Bacterial cultivation and quorum biosensor assay

All Pseudomonas wild-type and mutant strains in this study were routinely cultured in LB (lysogeny broth) media at 28 °C. Detailed information on all strains used in this study can be found in Table S1. The quorum-sensing biosensor assay was carried out by restreaking single colonies of wild-type and mutant strains on LB with 1.5% agar next to a streak of Chromobacterium violaceaum CV026, then incubating overnight at 28 °C [19, 20]. For selected strains in the Pseudomonas brassicacearum clade (as well as the ∆luxI_LPQ N2C3 mutant), we also performed a quantitative assessment of violacein production as previously described [21]. Briefly, each strain of interest was streaked three times next to a streak of C. violaceum CV026 on LB agar and incubated overnight.
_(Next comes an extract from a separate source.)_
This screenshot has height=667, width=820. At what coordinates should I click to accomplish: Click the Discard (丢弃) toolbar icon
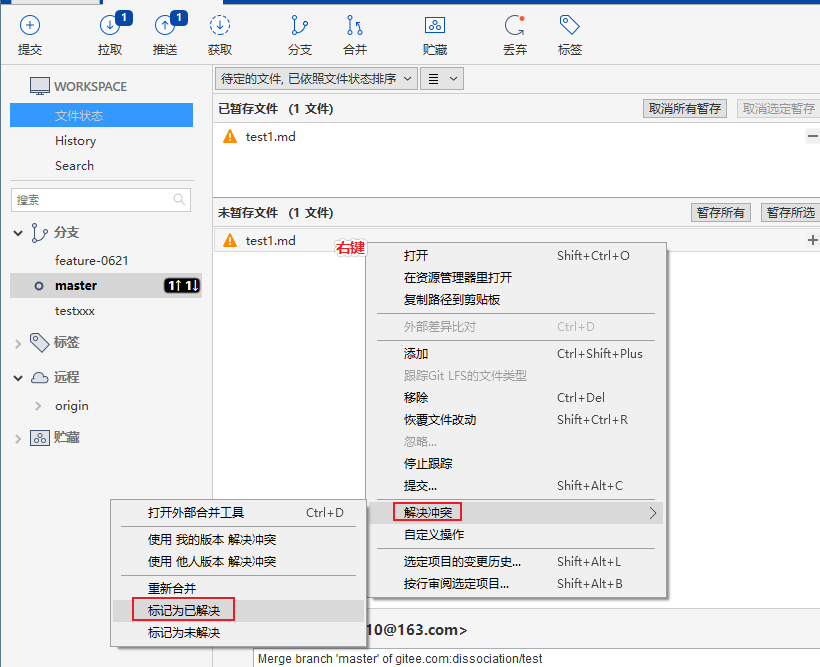pos(515,34)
The next day, each CV026 streak was scraped off the plate using an inoculation loop and resuspended in 1 mL 10 mM MgSO₄. One hundred and fifty microliters of the suspension was diluted into 10 mM MgSO₄ prior to an absorbance reading at 764 nm to measure cell density. To normalize cell density, 764 nm was used because violacein absorbs near the 600 nm wavelength normally used for optical density (OD). The remaining suspension was centrifuged for 1 min at 6000 rcf, the supernatant was removed, and the pellet was resuspended in 1 mL dimethyl sulfoxide and incubated for 30 min at room temperature. After incubation, samples were centrifuged at 15,000 rcf for 15 mins. Five hundred microliters of the supernatant was mixed with 500 µL 10 mM MgSO₄ and the absorbance was measured at violacein’s absorbance peak of 585 nm. Relative violacein production was reported as the ratio of the OD₅₈₅/OD₇₆₄ measurements to account for differences in cell density.